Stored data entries
:::::

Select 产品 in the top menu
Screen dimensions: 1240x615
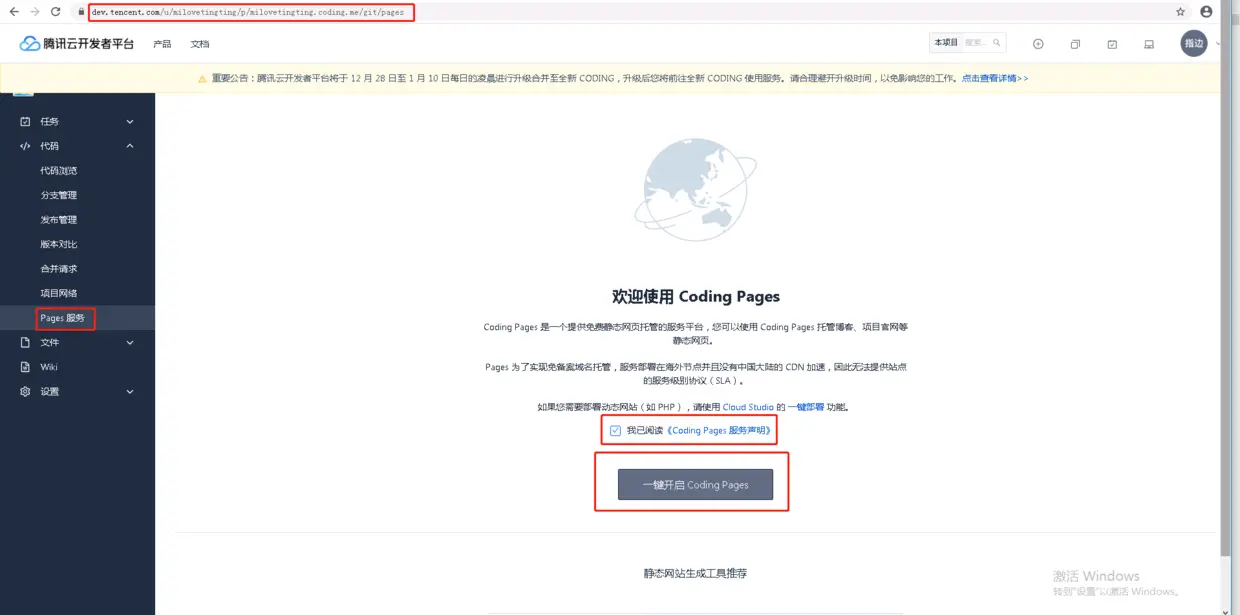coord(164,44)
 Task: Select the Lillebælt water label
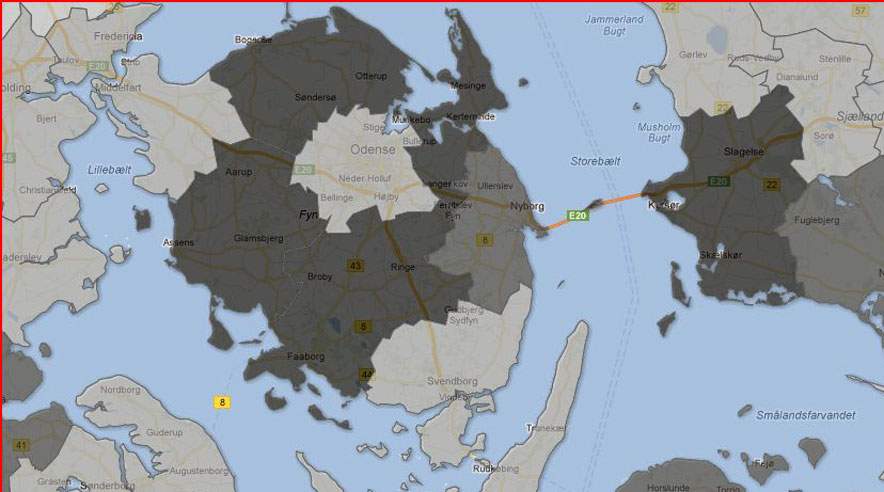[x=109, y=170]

:::::

EXERCISE: Each entry is to be returned as it stands, and each picture is to be left out.

TASK RESULT:
Select 产品 in the top menu
Screen dimensions: 1240x615
coord(164,44)
 Task: Select the Lillebælt water label
[x=109, y=170]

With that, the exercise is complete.